How gorgeous is this bunker face on #7..............................
or this beauty on #12.
This monstrous tandem of bunkers on 7 & 16 has only nice brown areas and no burnt, toasted turf.
All of the bunkers built before Christmas and the frozen month of January look really good right now.  They had a fair amount of time to establish.
This bunker on #8 is the brownest of the mature bunkers.  Again, it was built before winter, and had a good establishment period, but because of the south facing edge, it has gotten really brown, but it is not burnt yet.  It is really dormant, but because it was well established, it is just dormant and turf quality is still excellent.  
Here is a close up of that brown area.
And here is a close up of the area on 18 which is more burnt looking and beyond dormant.
Can you see the difference?.................Again, this is a situation that I don't think you will see much of in the future.  As our new bunkers mature, the fescue eyebrows will become much more established and I believe in the future, we will only see these areas get nice and brown in spots which is a great look, and the turf quality will remain very high, even during the hottest, driest months.  I think a blog post next year at this same time would be a good idea, as then we can look back at these pictures and make a good comparison.

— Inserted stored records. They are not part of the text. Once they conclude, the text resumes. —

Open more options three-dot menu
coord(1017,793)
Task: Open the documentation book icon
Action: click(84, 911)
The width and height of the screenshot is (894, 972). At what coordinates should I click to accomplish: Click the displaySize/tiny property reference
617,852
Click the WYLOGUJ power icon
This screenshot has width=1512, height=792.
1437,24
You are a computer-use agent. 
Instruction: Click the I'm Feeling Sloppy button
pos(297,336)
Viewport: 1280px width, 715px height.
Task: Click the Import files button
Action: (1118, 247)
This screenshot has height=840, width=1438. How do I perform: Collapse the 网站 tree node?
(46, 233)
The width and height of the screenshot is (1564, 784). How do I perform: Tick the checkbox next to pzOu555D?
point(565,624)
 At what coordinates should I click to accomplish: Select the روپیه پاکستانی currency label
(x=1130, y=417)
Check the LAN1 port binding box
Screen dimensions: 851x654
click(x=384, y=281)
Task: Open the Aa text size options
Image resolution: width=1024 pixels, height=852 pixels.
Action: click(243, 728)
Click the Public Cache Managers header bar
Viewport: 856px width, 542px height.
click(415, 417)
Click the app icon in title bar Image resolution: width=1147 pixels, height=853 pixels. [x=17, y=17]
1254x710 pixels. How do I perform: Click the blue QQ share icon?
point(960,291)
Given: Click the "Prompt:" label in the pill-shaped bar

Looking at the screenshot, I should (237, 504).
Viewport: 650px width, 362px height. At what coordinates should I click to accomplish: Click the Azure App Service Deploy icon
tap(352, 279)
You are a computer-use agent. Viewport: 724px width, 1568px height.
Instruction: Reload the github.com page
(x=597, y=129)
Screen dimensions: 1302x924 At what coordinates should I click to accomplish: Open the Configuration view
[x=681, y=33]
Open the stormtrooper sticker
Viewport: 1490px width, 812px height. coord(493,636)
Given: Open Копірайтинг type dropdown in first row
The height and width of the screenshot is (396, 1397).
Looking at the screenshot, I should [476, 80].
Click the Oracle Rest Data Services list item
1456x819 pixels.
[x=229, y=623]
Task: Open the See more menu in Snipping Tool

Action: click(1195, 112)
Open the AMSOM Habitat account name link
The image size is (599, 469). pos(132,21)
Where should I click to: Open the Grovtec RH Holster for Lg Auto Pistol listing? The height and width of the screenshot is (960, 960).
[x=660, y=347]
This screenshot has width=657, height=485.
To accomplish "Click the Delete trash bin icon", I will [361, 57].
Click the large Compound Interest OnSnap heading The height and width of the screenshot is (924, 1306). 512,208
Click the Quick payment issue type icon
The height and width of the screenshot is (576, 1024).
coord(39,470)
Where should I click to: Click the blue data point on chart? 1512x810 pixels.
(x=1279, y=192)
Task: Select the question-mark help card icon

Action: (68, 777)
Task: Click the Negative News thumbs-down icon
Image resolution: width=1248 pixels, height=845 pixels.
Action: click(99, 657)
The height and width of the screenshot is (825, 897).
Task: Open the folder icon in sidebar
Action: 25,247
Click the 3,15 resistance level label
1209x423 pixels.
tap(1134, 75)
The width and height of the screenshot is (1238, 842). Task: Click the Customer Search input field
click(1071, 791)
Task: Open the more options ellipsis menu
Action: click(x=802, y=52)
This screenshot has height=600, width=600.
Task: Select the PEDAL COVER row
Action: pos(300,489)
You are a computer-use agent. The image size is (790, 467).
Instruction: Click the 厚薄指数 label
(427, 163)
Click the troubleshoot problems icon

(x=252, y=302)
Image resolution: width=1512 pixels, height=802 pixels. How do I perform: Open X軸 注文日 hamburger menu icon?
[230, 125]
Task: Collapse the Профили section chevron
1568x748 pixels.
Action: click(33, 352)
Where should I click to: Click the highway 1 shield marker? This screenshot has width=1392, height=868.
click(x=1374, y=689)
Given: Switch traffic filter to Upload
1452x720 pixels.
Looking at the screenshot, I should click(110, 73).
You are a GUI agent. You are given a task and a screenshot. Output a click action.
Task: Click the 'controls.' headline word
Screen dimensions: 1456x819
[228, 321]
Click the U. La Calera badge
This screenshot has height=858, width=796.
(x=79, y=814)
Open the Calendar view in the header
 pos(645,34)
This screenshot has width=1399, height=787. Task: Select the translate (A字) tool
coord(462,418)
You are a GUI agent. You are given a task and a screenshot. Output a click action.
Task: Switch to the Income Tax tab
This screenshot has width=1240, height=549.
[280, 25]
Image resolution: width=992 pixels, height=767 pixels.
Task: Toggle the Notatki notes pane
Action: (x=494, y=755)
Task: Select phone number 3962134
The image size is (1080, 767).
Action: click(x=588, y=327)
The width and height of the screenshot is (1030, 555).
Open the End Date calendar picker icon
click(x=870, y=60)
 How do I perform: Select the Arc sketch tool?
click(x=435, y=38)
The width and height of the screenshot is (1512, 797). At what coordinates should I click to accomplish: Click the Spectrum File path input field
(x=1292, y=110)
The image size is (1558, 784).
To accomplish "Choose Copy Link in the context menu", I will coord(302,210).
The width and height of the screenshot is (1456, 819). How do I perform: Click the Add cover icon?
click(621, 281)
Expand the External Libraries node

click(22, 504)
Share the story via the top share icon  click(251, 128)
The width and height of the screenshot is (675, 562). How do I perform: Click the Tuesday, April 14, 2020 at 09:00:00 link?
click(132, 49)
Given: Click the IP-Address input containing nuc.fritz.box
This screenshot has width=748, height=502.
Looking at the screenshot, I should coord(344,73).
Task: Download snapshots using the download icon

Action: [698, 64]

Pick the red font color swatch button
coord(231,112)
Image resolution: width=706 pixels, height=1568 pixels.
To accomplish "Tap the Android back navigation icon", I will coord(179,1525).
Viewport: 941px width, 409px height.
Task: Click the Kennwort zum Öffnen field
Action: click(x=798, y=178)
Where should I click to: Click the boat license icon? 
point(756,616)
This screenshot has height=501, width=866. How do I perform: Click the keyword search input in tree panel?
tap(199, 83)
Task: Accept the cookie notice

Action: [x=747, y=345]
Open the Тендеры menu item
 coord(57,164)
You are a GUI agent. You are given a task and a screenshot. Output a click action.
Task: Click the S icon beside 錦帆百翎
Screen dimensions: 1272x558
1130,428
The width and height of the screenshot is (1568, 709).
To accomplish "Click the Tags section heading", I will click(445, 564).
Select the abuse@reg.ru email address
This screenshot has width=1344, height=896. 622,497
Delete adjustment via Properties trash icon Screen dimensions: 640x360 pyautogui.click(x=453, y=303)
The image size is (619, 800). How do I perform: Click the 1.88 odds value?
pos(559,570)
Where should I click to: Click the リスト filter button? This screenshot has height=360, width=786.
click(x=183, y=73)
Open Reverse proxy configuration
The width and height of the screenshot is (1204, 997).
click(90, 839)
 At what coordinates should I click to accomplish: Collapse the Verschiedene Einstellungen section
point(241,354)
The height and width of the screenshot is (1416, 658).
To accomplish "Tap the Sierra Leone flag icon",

Now those of you that are members might be asking, "what's the deal with the brown, burnt greens"?  Above is a picture of #8 taken yesterday.  When the sun is shining, the greens look fine but up close you can see there is definitely something not good.
Some of the Poa types have turned brown and look like they are dying.  The look of death is by far the worst on #8 and this close up is of one of the worst spots I could find on #8.   But let's look even closer.
Yes there is a lot of brown leaf blades, but there is also a lot of green ones.  This burnt look is only a "tip burn" and it will go away very soon as the turf grows out of it.  This might happen quicker on someone else's  Poa greens, but because I also whacked em with a good shot of growth regulator when I burned them, it will be a little slower to grow out of it.  That's okay because right now we don't want them to grow fast.  Green speed is the most important thing to me and for those of you that know me, you know I really don't care too much how they look.  I manage turf as a playing surface.  How it plays is much more important than how it looks.  Some of the greens have this tip burn, please don't worry about it. Why are they "tip burned"? Our last fertilizer application was a little hot, meaning I had a little too much nitrate nitrogen in the mix.  Not to make excuses, but I will when I say the day we sprayed the greens, the weather man said it would reach 75 degrees when actually it hit 85.   I really don't like that weather guy some times.  But that just goes to show you that sometimes we ride a very fine line out here with our chemical applications.  In this case, we rode a very, very fine line.  The greens sprayed in the early morning hours are fine, but those that were sprayed at about 10 - 11am are a little tip burned.  If you are upset that I burned them a little, then I am sorry, but again, I manage playing surfaces, NOT LAWNS!  The greens are playing quite well this morning, and I hope you are enjoying the golf course.